AEX and JSE Share Code: PRX ISIN: NL0013654783

(Prosus)

This is a joint press release by MIH Bidco Holdings B.V. (the "Offeror"), an
indirectly wholly-owned subsidiary of Prosus N.V. ("Prosus") and Just Eat
Takeaway.com N.V. ("JET" or the "Company"). This joint press release is issued
pursuant to the provisions of Section 15, paragraph 2 of the Dutch Decree on
Public Takeover Bids (Besluit openbare biedingen Wft, the "Decree") in
connection with the announced, intended recommended public offer by the
Offeror for all the issued and outstanding ordinary shares, American
depositary shares and CREST depositary interests in the capital of the Company
(the "Offer" and, together with the transactions contemplated in connection
therewith, the "Transaction"). This press release does not constitute an
offer, or any solicitation of any offer, to buy or subscribe for any
securities in the Company. The Offer is made solely pursuant to the memorandum
dated 19 May 2025 (the "Offer Memorandum"), as approved by the Dutch Authority
for the Financial Markets (Autoriteit Financiële Markten). This press release
is not for release, publication, or distribution, in whole or in part, in or
into, directly or indirectly, in any jurisdiction in which such release,
publication, or distribution would be unlawful. A capitalized term not defined
herein has the same meaning as set forth in the Offer Memorandum.

 

PROSUS EXTENDS ACCEPTANCE PERIOD OF ITS PUBLIC OFFER FOR JUST EAT TAKEAWAY.COM
UNTIL 1 OCTOBER 2025

 

·      Prosus extends Acceptance Period until 1 October 2025 at 17:40
CEST to align with revised competition clearance timeline set by the European
Commission

With reference to the Offer Memorandum, Prosus and JET announce that the
Acceptance Period has been extended and is now scheduled to end on 1 October
2025, at 17:40 hours CEST.

 

Extension

The Acceptance Period has been extended to accommodate the ongoing regulatory
review by the European Commission under the EU Merger Regulation. Currently
the European Commission is expected to issue its decision in relation to the
transaction on 11 August 2025. The Closing Date as referred to in the Offer
Memorandum will therefore be extended to 1 October 2025, at 17:40 hours CEST
(11:40 hours EST) to allow JET shareholders sufficient time to tender their
shares into the Offer.

====

> **YOUR TASKS**
A) List every term that the press release defines by placing it in quotation marks within parentheses.
B) Answer these questions from the press release:
(i) What is the date of the Offer Memorandum?
(ii) On what date is the European Commission currently expected to issue its decision on the transaction?
(iii) What time in EST corresponds to the new closing time of 17:40 hours CEST?
C) Carry on the press release about the extended Acceptance Period from the point where it stops.

> **DATA SECTION**
====

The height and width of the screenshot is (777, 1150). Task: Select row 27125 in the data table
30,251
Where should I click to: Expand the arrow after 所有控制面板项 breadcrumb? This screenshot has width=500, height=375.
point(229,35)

====

> **PER-TASK ANSWERS**
A) "Offeror", "Prosus", "JET", "Company", "Decree", "Offer", "Transaction", "Offer Memorandum"

B)
(i) 19 May 2025
(ii) 11 August 2025
(iii) 11:40 hours EST

C)
 

During the extended Acceptance Period, any ordinary shares, American
depositary shares and CREST depositary interests previously tendered will
remain tendered under the Offer, subject to the right of each Shareholder to
withdraw the Shares already tendered in accordance with Article 15, paragraph
3 of the Decree and Section 4.3(h) (Withdrawal rights) of the Offer
Memorandum.

 

Status of Regulatory Clearances

Competition clearance from the European Commission is the only outstanding
Regulatory Clearance required for the transaction to proceed (see Section
5.6(f) of the Offer Memorandum). Prosus and JET continue to work closely and
constructively with the European Commission to satisfy this. Currently the
European Commission is expected to issue its decision in relation to the
transaction on 11 August 2025.

 

For more information, please contact:

 

The Information Agent

Georgeson

Blaak 34

3011 TA Rotterdam

The Netherlands

Attn: Ivana Cvjetkovic

E: prosusofferforTKWY@georgeson.com (mailto:prosusofferforTKWY@georgeson.com)

T: +31 85 788 6326

 

The Settlement Agent

ING Bank N.V.

Foppingadreef 7

1102 BD Amsterdam

The Netherlands

Attn.: Shafie Ishaak & René Ruiten

E: iss.pas@ing.com (mailto:iss.pas@ing.com)

T: +31 20 563 6685

 

The ADS Tender Agent

Equiniti Trust Company LLP

55 Challenger Road

Suite #200

Ridgefield Park, New Jersey 07660

Attn: Reorganisation Department

E: HelpAST@equiniti.com (mailto:HelpAST@equiniti.com)

T: (877) 248-6417 or (718) 921-8317

 

Press enquiries Prosus N.V. / MIH Bidco Holdings B.V.

Investor relations:

Eoin Ryan

Head of Investor Relations

E: eoin.ryan@prosus.com (mailto:eoin.ryan@prosus.com)

 

Media:

Nicola McGowan

Chief Communications Officer

E: nicola.mcgowan@prosus.com (mailto:nicola.mcgowan@prosus.com)

Charlie Pemberton

Communications Director

E: charlie.pemberton@prosus.com (mailto:charlie.pemberton@prosus.com)

 

Press enquiries Just Eat Takeaway.com N.V.

Investor relations:

Joris Wilton

E: IR@justeattakeaway.com (mailto:IR@justeattakeaway.com)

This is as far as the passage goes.